09/03/2010

A imprevisibilidade do ponto de vista em O Desinformante


Steven Soderbegh compõe um cenário com charme atemporal no longa O Desinformante, estrelado por Matt Damon e Scott Bakula, que conta a história real de Mark Whitacre, um funcionário de uma grande empresa norte-americana, que decide, após ser ameaçado por uma falha no seu ofício, fornecer informações confidenciais aos agentes federais, com a ânsia de se proteger de possíveis retaliações que venha a sofrer.

Resgatando um clima setentista à la James Bond em cenários, figurinos, trilha sonora, Soderbergh surpreende constantemente seu espectador ao criar múltiplos pontos de vista, mas não divididos em vários personagens, mas com a mesma personagem: o próprio Whitacre. O narrador, no gênero épico, é aquele em que o espectador confia para trazer às informações completas, aquelas que não podem ser fornecidas plenamente através das imagens e dos diálogos. No entanto, com o decorrer da narrativa, o espectador desconfia do próprio Whitacre, decompondo o protagonista clássico dos filmes de espionagem. O alvo deixa de ser aquele de quem se fala, mas quem fala. Da mesma maneira que o FBI não confia mais nas informações trazidas pela testemunha, o espectador se diverte com as reviravoltas no caso Whitacre, quando ele passa a se tornar suspeito de fraude nas informações que tem passado.
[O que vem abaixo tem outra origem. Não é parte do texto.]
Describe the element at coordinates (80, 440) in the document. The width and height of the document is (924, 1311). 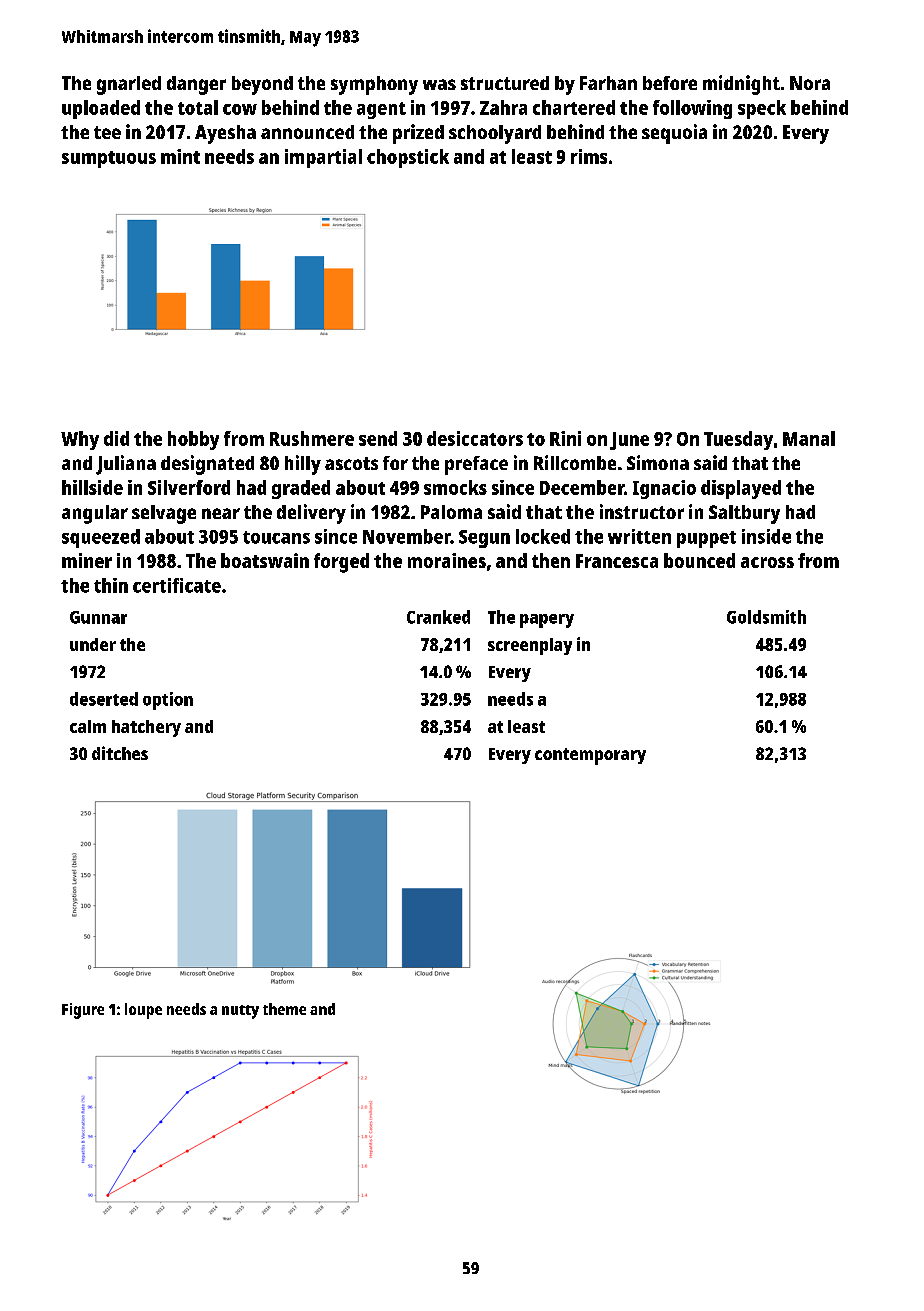
I see `Why` at that location.
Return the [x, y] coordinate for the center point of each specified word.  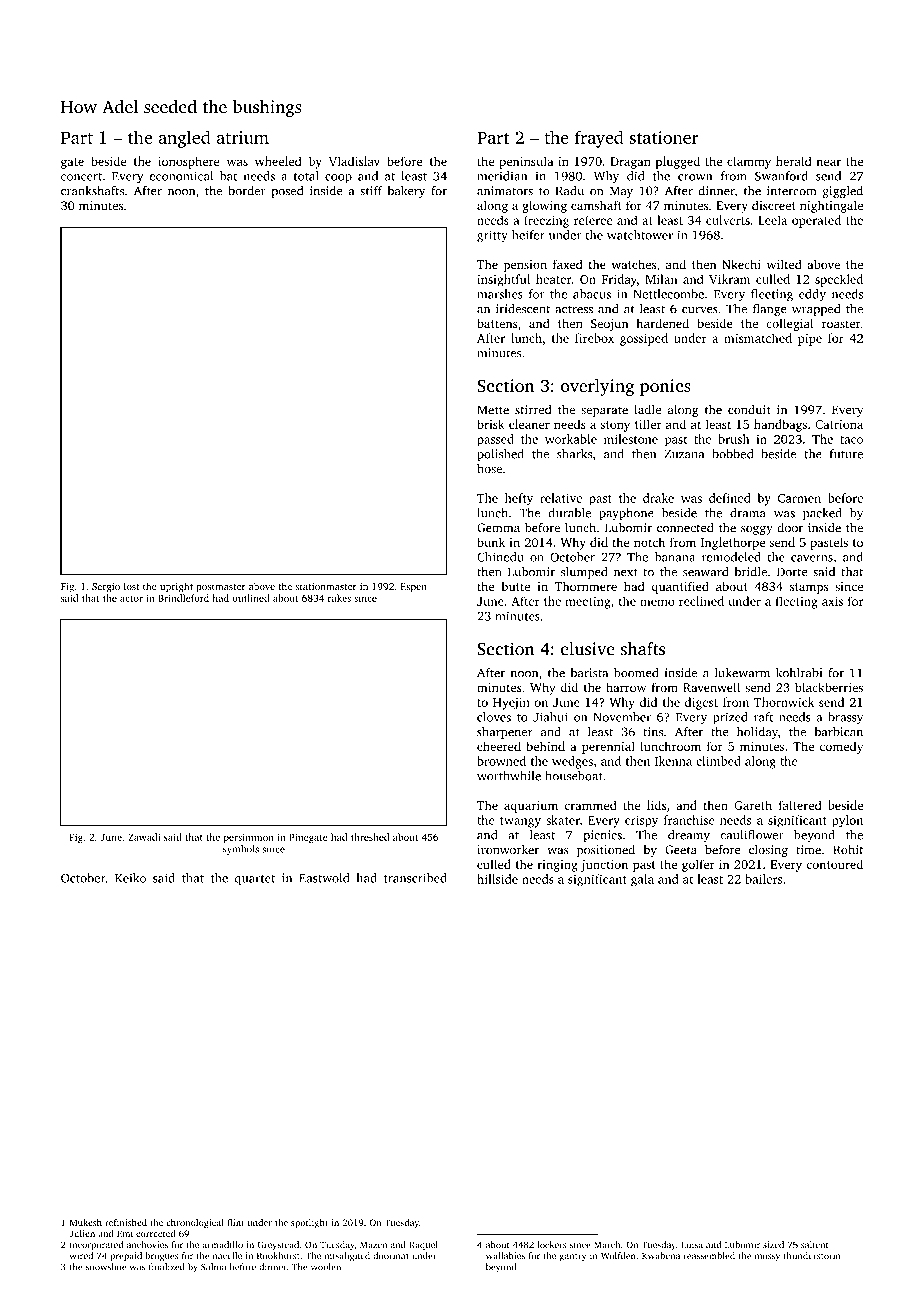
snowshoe [106, 1267]
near [828, 162]
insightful [503, 280]
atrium [242, 137]
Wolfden [618, 1255]
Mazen [373, 1244]
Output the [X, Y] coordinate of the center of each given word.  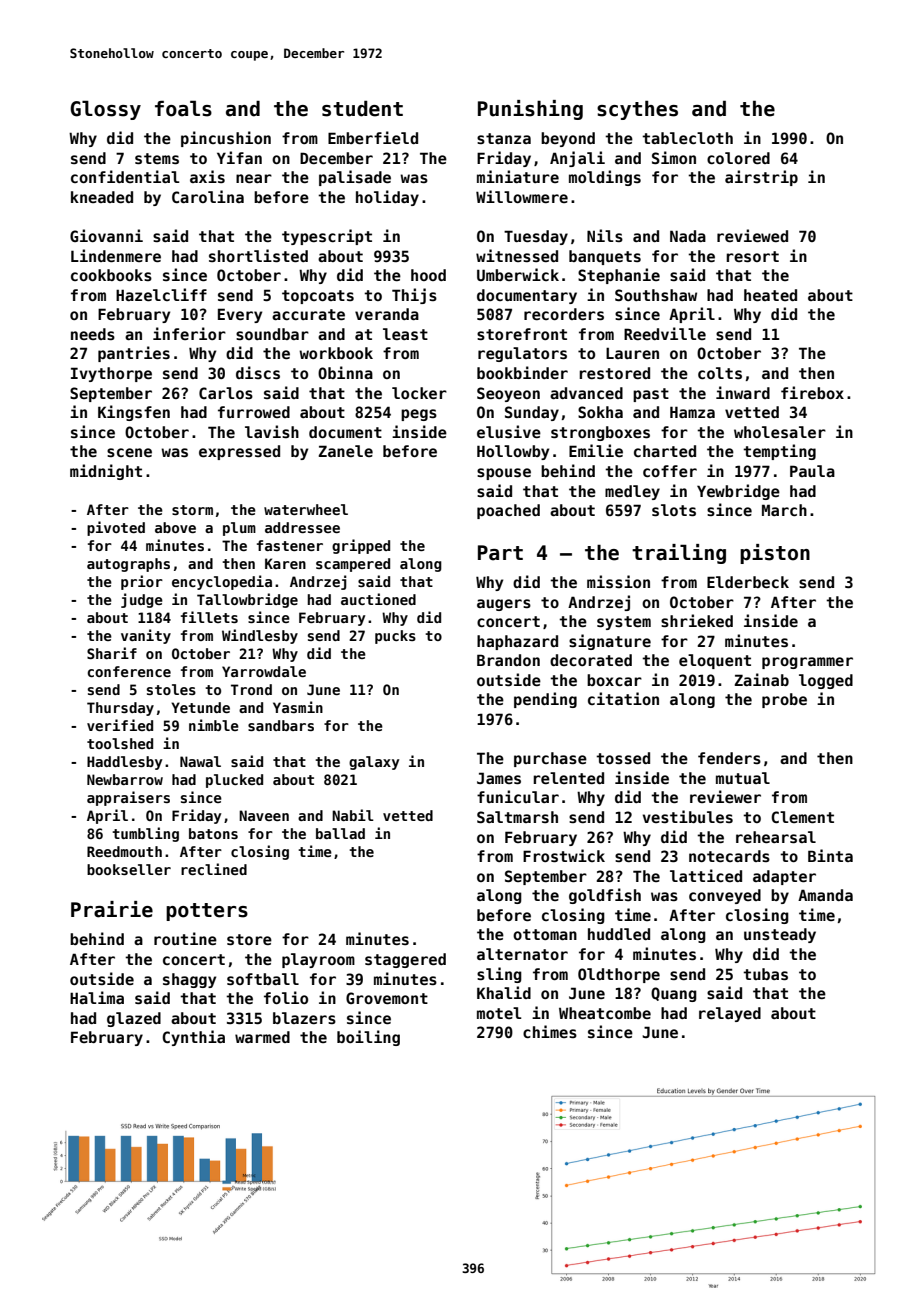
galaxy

Matt Damon compõe uma protagonista à beira do desequilíbrio entre a confiança nas informações que expõe e o desespero pelas consequências que se seguirão após atravessar esse limiar, enquanto que Scott Bakula, Melanie Linskey e todo o elenco trazem à tona o equilíbrio entre a crença e a desconfiança nos depoimentos contagiantes de Whitacre. Dentro deste cenário, vemos não uma fábula sobre autoconfiança e ou um retrato amargo sobre o distúrbio bipolar, mas uma simbiose entre ambos, entre o que pode ser real ou ficcional, como atesta a cartela no início do longa: "Embora este filme seja baseado em fatos reais, alguns incidentes e personagens foram adaptados e diálogos, dramatizados. Então...". A partir dessa sentença, Soderbergh diz o aparentemente óbvio: não acredite muito no que verá adiante. Essa é a magia da tela de cinema: ter a possibilidade de suspender por algumas horas o compromisso com o real, com o fato, a possibilidade de exercer por alguns momentos o colocar-se diante de um ponto de vista. No caso, o ponto de vista de Whitacre, por mais imprevisível e até improvável que ele possa ser.